▶ WORK INSTRUCTION
Set down exactly the lines below, starting at the one that contains "This screenshot has width=1025, height=463." and ending at the one that contains "Open the embedded", with both of those lines included and nothing else.

::::::::

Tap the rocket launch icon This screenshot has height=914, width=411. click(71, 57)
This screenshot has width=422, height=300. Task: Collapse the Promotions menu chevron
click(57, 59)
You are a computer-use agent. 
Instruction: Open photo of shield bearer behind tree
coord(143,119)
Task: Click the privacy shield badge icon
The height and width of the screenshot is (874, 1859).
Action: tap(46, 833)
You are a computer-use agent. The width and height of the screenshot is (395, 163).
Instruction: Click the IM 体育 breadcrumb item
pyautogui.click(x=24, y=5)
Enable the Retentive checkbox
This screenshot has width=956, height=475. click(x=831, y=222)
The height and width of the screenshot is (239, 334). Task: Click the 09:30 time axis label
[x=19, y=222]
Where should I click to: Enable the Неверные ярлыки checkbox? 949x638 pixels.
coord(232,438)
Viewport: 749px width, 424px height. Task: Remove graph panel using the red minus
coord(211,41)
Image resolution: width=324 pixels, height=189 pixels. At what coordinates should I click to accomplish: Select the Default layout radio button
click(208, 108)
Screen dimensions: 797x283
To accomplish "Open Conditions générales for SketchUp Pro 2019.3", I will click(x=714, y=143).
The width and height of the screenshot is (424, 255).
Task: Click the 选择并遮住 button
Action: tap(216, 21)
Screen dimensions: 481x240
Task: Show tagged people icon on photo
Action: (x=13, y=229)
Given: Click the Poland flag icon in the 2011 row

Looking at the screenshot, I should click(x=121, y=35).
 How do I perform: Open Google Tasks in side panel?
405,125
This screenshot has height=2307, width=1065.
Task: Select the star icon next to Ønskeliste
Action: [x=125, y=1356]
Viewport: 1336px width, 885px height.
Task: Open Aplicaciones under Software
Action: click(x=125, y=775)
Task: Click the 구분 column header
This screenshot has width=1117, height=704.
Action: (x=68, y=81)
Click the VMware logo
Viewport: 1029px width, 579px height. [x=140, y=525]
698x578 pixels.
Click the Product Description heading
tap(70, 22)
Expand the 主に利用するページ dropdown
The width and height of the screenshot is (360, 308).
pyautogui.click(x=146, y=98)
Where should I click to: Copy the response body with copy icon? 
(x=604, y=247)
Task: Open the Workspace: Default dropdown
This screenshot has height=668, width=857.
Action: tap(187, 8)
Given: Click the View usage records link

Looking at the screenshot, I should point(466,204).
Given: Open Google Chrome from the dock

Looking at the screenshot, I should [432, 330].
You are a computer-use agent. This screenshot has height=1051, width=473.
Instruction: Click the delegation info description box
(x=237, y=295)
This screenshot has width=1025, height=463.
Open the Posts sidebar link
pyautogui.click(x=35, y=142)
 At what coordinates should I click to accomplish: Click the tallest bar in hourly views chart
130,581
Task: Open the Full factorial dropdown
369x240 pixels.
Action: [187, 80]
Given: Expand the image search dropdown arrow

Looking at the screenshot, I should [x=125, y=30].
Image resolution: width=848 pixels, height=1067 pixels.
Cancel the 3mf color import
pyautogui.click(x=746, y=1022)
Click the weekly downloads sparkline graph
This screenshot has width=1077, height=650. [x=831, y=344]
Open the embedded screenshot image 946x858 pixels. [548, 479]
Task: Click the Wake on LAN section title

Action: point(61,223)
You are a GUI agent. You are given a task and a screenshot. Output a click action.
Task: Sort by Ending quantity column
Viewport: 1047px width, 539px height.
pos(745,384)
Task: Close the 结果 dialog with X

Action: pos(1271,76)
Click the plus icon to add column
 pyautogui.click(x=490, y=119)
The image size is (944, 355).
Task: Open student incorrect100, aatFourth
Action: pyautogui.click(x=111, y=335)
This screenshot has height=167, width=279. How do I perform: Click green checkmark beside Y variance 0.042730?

::::::::

▶ TASK OUTPUT
This screenshot has width=1025, height=463.
Open the Posts sidebar link
pyautogui.click(x=35, y=142)
 At what coordinates should I click to accomplish: Click the tallest bar in hourly views chart
130,581
Task: Open the Full factorial dropdown
369x240 pixels.
Action: [187, 80]
Given: Expand the image search dropdown arrow

Looking at the screenshot, I should [x=125, y=30].
Image resolution: width=848 pixels, height=1067 pixels.
Cancel the 3mf color import
pyautogui.click(x=746, y=1022)
Click the weekly downloads sparkline graph
This screenshot has width=1077, height=650. [x=831, y=344]
Open the embedded screenshot image 946x858 pixels. [548, 479]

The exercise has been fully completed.